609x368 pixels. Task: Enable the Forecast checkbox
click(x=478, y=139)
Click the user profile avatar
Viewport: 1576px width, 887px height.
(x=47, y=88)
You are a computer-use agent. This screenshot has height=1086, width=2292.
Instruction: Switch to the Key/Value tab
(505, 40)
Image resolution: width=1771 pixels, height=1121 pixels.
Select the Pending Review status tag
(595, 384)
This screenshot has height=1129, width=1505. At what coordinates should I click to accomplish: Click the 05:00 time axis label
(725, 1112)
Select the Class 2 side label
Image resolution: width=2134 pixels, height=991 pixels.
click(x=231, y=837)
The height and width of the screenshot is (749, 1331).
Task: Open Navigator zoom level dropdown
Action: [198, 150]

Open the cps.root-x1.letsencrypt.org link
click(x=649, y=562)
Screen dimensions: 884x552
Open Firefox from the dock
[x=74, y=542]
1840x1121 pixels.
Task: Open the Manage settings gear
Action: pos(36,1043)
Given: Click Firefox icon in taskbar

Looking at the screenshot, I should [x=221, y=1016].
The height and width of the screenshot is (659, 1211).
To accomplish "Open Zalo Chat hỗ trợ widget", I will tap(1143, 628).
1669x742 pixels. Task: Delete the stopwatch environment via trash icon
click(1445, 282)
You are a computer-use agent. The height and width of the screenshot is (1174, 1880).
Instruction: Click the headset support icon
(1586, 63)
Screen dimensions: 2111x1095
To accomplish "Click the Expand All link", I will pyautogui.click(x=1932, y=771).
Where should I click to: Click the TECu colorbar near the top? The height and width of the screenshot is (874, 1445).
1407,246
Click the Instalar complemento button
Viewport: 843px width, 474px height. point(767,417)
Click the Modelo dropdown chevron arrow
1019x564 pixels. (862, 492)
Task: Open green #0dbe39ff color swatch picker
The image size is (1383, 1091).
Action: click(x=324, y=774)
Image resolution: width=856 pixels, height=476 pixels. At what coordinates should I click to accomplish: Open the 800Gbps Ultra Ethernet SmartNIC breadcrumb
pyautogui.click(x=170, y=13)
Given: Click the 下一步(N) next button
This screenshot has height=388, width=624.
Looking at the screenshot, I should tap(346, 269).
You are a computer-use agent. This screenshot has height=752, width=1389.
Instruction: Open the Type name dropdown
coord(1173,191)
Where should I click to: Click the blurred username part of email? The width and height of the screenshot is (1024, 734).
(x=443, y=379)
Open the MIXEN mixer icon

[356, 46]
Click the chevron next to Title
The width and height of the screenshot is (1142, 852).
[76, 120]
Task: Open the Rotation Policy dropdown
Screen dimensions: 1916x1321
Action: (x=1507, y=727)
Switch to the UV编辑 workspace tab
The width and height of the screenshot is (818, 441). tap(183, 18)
::::
(Your task):
Repeat exactly the lines from the one containing "Task: Open the Rotation Policy dropdown" through the last line of the records above, both included, and nothing else.

(Result for this task):
Task: Open the Rotation Policy dropdown
Screen dimensions: 1916x1321
Action: (x=1507, y=727)
Switch to the UV编辑 workspace tab
The width and height of the screenshot is (818, 441). tap(183, 18)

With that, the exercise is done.